And everything was very good and fine until it wasn’t.

What wasn’t fine is an understatement. It’s ironic that what happened to both Hadley and Ernest was quite similar. A domineering mother and a depressed father whose fate led to suicide by a self-inflicted gun shot wound. We know now that Hemingway himself could not escape such a fateful end himself.

But from the start, it was love at first sight for Hadley and Ernest as they met in a house party in Chicago, after Ernest returned home from the war. He was 21, she 29. A year after they met, on September 3, 1921, they were married.

Hadley’s voice captured me right away from the very beginning. I like her down-to-earth persona, her self-deprecating anecdotes as a simple American gal in Paris among the ‘lost generation’. I like it that she played Rachmaninoff and Chopin and not jazz-savvy. I like her ignorance in fashion and avoidance of the dazzling Parisian glitz and glamour:

 If the women in Paris were peacocks, I was a garden-variety hen.

It’s interesting too reading how other writers advise Ernest. They point to the bare essentials, as Hadley recalls Gertrude Stein saying:

Three sentences about the color of the sky. The sky is the sky and that’s all. Strong declarative sentences, that’s what you do best. Stick to that.”

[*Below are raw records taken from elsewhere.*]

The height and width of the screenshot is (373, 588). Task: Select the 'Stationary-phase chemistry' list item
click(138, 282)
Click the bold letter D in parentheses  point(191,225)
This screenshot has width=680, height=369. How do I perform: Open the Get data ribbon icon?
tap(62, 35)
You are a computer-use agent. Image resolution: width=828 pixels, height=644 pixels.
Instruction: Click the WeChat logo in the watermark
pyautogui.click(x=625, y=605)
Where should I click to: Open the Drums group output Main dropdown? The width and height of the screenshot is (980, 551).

As Stein spoke Ernest’s face fell for a moment, but then he recovered himself. She’d hit on something he’d recently begun to realize about directness, about stripping language all the way down. “… leave only what’s truly needed.” She’d said.

Or this from Ezra Pound:

Cut everything superfluous… Go in fear of abstractions. Don’t tell readers what to think. Let the action speak for itself.

Hadley was with him all the way. When she was later pregnant, Hadley felt the need to go for better birthing care in Canada to deliver her child. I was amazed to read about such a currently hot issue in their time. They sailed to Canada in September, 1923. One month later, Bumby was born.

They lived on the fourth floor of an apartment on Bathurst Street. And since I’m in Toronto now as I write this review, I’m able to go over there and take these photos for my readers. Currently, the building at 1597-1599 Bathurst Street is a comfortable and elegant looking five-storey apartment aptly named The Hemingway.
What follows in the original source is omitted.